The Architects’ Guide to Visual Awareness showed that architects showed focused and systematic gaze behavior, and their attention was consistently drawn to building structures. In contrast, laypeople exhibited more variable and less organized scanning patterns, with greater individual differences. Moreover, architects demonstrated higher intra-group similarity in their gaze behavior, suggesting a shared attention schema shaped by professional training. These findings highlight that domain-specific expertise deeply influences perceptual processing, resulting in systematic and efficient attention allocation. The visual patterns exhibited by architects are interpreted to reflect a “Grammar of Space”, i.e., a structured way of visually parsing spatial elements. (Delucchi Danhier et al., 2025) Most empirical studies in architecture rely on evaluative methods such as questionnaires or preference ratings. The Visual effect of light and shadow on a built structure and its perception creates a big difference. Understanding contrast, depth, and texture.
Culture and Visual Understanding

As global standards become more influential, they influence both architects and users to design something international and commonly accepted. Though the architects are guided to practice globally as the users are individuals inside a local context, it requires a design responsive to that context. Visual literacy, ability of cognitive imagination, and visual awareness are utilized for a process of designing, critiquing, and altering based on new information, which, when coupled with traditional research methods, aids the architect in cultural perspective in their designs. While both visual awareness and cognitive imagination are formed through the global standard, the real experience is built through the cultural and physical experience of the individual.

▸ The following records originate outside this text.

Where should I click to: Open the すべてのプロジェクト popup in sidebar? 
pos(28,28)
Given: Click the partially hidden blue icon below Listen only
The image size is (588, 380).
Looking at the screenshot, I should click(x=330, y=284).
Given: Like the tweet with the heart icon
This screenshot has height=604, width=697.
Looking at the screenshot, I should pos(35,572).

Based on traditional research methods, intentional exploration can be done through experience and hand drawing, while digital media gives a different culture and visual understanding. Three-dimensional modeling, physical prototyping, and other virtual or analog tools of investigation allow for exploring critical issues discovered through research and visual study. These technological tools changed the visual literacy, pace of the design process, and technical realities given for culture.

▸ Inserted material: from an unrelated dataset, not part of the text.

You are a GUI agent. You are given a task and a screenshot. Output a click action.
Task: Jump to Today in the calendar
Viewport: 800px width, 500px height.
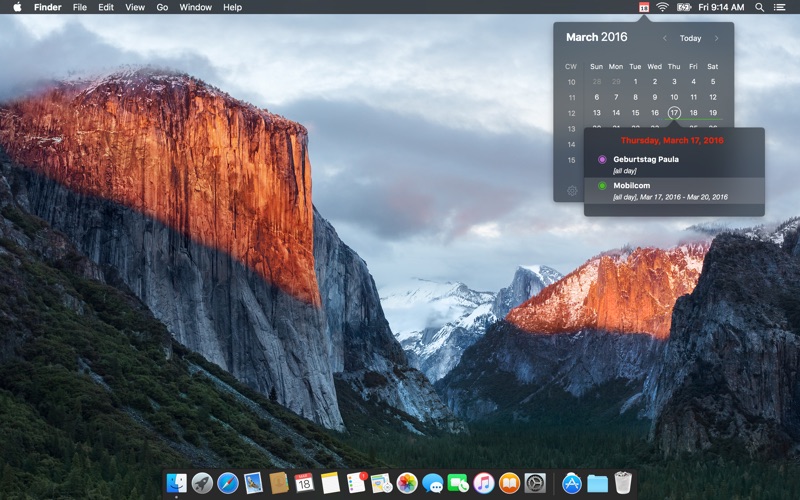click(x=691, y=38)
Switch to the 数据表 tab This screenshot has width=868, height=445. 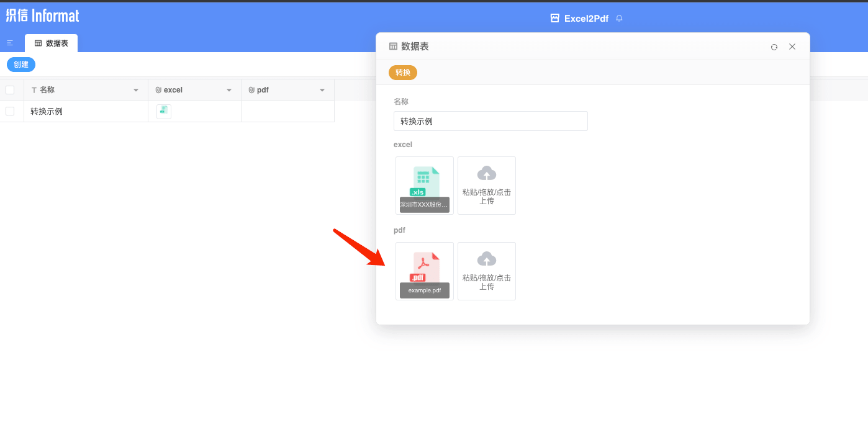[x=52, y=43]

Evaluations of Architecture

Architects guided not only visual literacy but also built their cognitive memory. Visual literacy, by default, creates an evaluation of their surroundings too. The observation, the understanding, and the alteration should align with the principle and cultural setup of the users. For this, modern architecture usually lacks a local understanding of the role of the built environment, identities, and the larger cultural context. Robert Venturi (1966) addressed this topic in his book, Complexity and Contradiction. He stated, “a valid architecture evokes many levels of meaning and combinations of focus: its spaces and its elements become readable and workable in several ways at once.”
When architecture fails to acknowledge cultural complexity, buildings risk becoming abstract representations of functional programs rather than rich spatial environments. Architects must therefore consider cultural context, human experience, and spatial interpretation when evaluating and designing the built environment.
The Architect’s Guide to visual awareness highlights the importance of perception, imagination, and cultural understanding in architectural practice. Visual awareness trains architects to observe spatial relationships, materials, and environmental conditions, while cognitive imagination allows them to reinterpret these observations into new design possibilities.
Together, these abilities form visual literacy, the capacity to read and interpret the built environment. Through sketching, modeling, and critical observation, architects transform visual impressions into creative architectural solutions. In an increasingly globalized and technologically driven world, maintaining this awareness becomes even more important. While digital tools continue to expand design possibilities, meaningful architecture still depends on the architect’s ability to see, interpret, and imagine space within its cultural and human context. Ultimately, the strength of architectural design lies not only in technical expertise but in the architect’s capacity to observe the world carefully and translate that understanding into spaces that resonate with people and place.
References:
- Delucchi Danhier, R., Mertins, B., Mertins, H. and Schneider, G. (2025). Entropy as a Lens: Exploring Visual Behavior Patterns in Architects. Journal of Eye Movement Research, 18(5), p.43. doi:https://doi.org/10.3390/jemr18050043.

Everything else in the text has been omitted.